--- Material provided ---

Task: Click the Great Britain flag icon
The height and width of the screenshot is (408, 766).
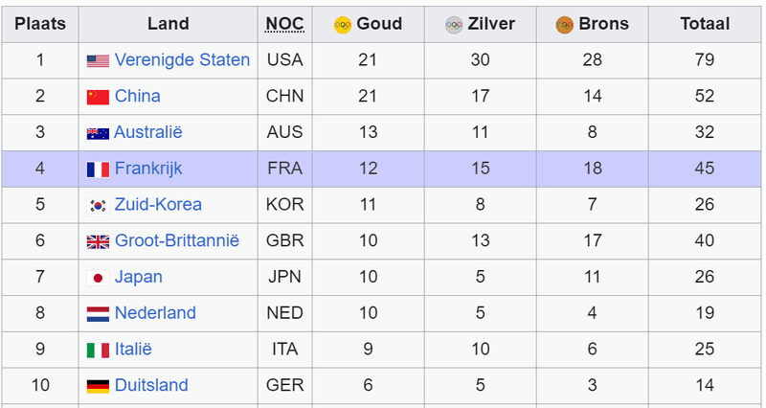Action: coord(98,241)
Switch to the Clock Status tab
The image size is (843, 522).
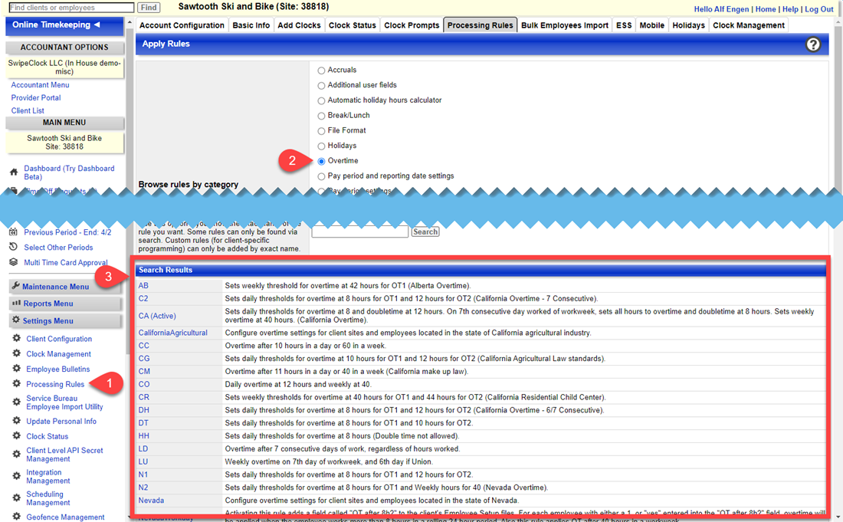(x=352, y=25)
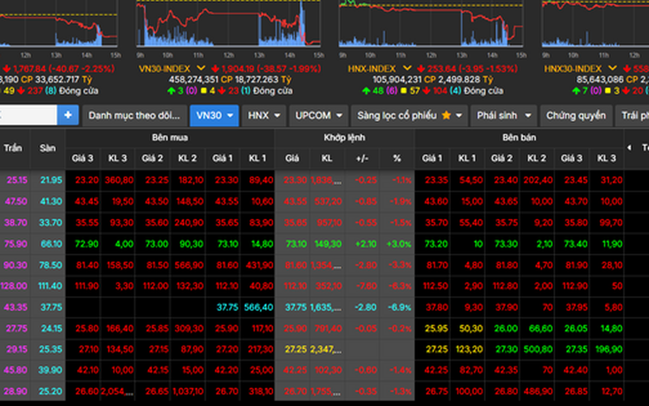Click the blue plus add-symbol button
Viewport: 649px width, 406px height.
click(x=68, y=115)
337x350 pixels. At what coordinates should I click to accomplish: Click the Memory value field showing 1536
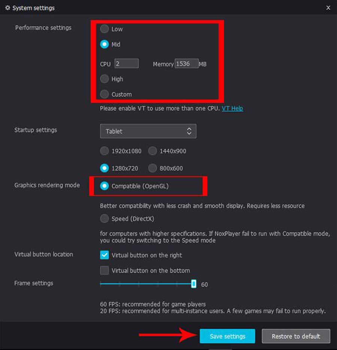[188, 63]
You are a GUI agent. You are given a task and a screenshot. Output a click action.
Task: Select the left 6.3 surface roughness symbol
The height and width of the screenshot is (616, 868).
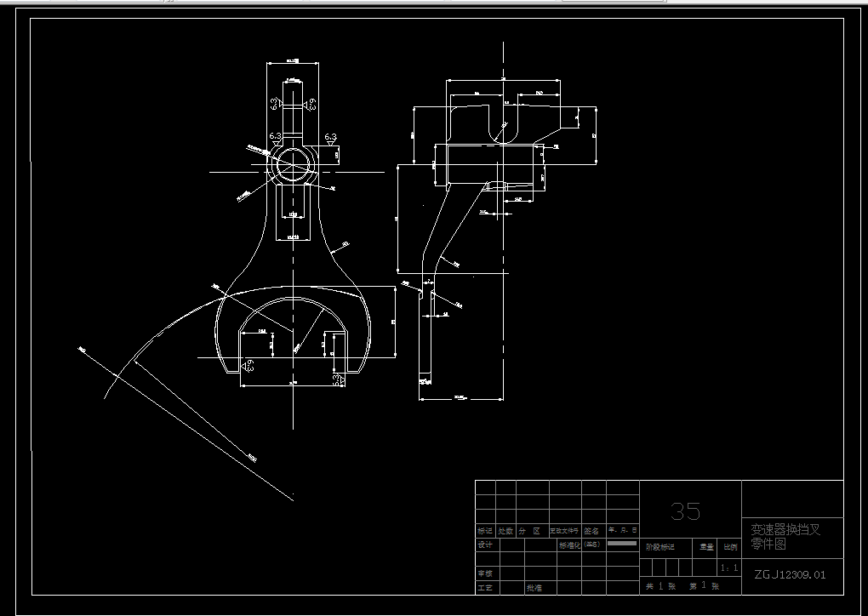point(275,138)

---

_Try it_: Once you find the line that contains "Switch to the Clock Status tab", reproduce it and every line after it through the end of the entries above, exactly as written, with no pictures.

_Exercise answer_:
Switch to the Clock Status tab
The image size is (843, 522).
(x=352, y=25)
Click the blue plus add-symbol button
Viewport: 649px width, 406px height.
click(x=68, y=115)
337x350 pixels. At what coordinates should I click to accomplish: Click the Memory value field showing 1536
[188, 63]
You are a GUI agent. You are given a task and a screenshot. Output a click action.
Task: Select the left 6.3 surface roughness symbol
The height and width of the screenshot is (616, 868).
point(275,138)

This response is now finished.